Am attaching an updated version.
@Andreas: the floating pt ops are not part of the code anymore.
Some code beautification and consistent nomenclature.
On 22 February 2011 15:17, nithin s <nithin19484(a)gmail.com> wrote:
On 22 February 2011 05:45, Andreas Kloeckner <lists(a)informa.tiker.net> wrote:
- can you please resend this as an attachment? It's hard to fish out of
the text of an email.
- please avoid using floating point functions (log, ceil, floor) in
integer contexts. PyCUDA comes with a bitlog2 function that does what
you need, I think.
bitlog2 alone doesn't cut it. This is becase the log is taken to the
base 2*block_size. block_size need not be a power of 2 in a few rare
cases. This is because if shared mem is limited then the block_size =
shared_mem/item_size. Now Item size need not be a power of 2 (If we
are willing to support arbitrary types.. though there is a limitation
.. since dtype needs to be known for partial sum array
allocations..which is presumably numpy.dtype).
This will mess up the estimate. I could recode this by writing a
routine by repeatedly dividing and calculating the necessary int ciel.
I feel the current expression is cleaner and concise. Let me know if
you still feel otherwise.
Once I get the file posted on the PyCUDA branch, I'll write a more
complete review. I agree with your assessment of inclusive vs exclusive
scan. I'd say go ahead and kill the inclusive version.

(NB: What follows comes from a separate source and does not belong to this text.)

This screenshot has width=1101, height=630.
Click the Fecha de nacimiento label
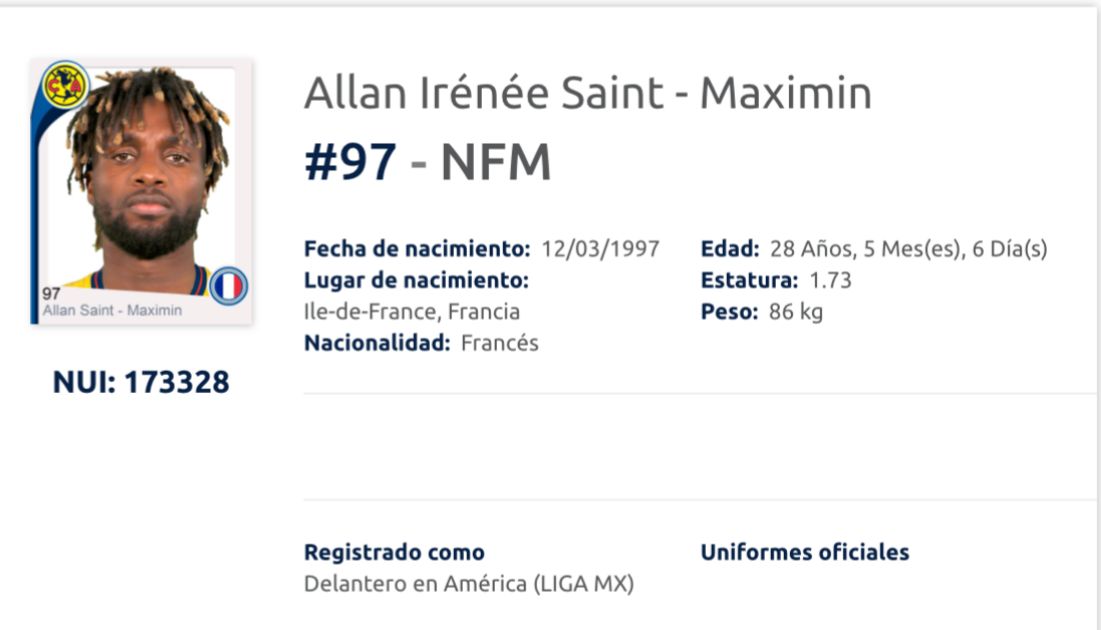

Tomasz, what's your take here?
@Bryan: Tomaszs' original inclusive scan impl was based on the naive
prefix scan algorithm at http://en.wikipedia.org/wiki/Prefix_sum
is not particularly work efficient. I don't (yet) see a neat way to
convert the Exclusive Mark Harris version to an inclusive one.Thus I
thought it better to maintain a single exclusive prefix scan.